BEGIN Provided information

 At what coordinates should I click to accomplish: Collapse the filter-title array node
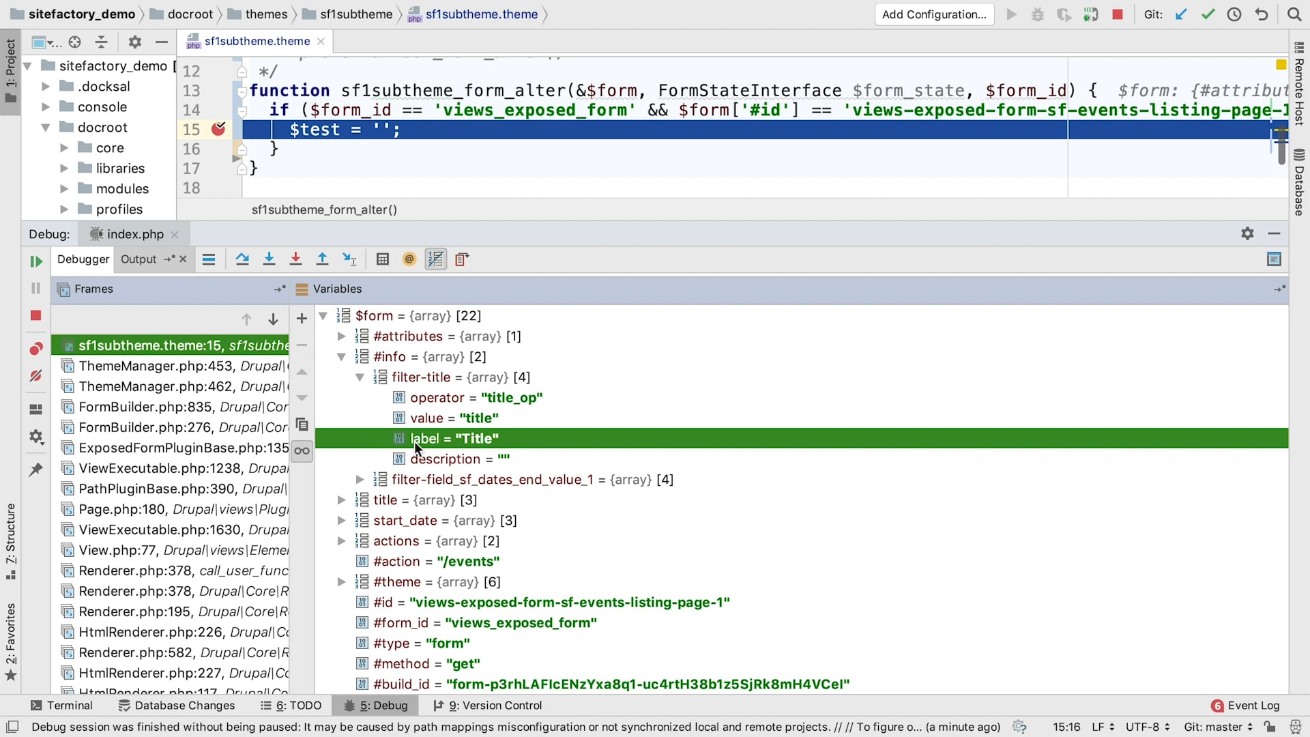coord(360,377)
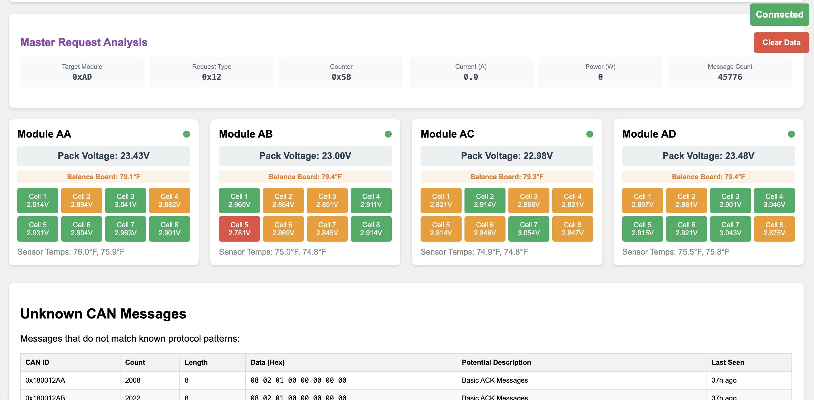This screenshot has width=814, height=400.
Task: Click the Request Type 0x12 field
Action: click(211, 72)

END Provided information

* [What the task asks]:
A word-for-word copy of all the data, without pictures, is the expected output.

* [Problem solution]:
 At what coordinates should I click to accomplish: Collapse the filter-title array node
coord(360,377)
This screenshot has width=814, height=400.
Task: Click the Request Type 0x12 field
Action: click(211, 72)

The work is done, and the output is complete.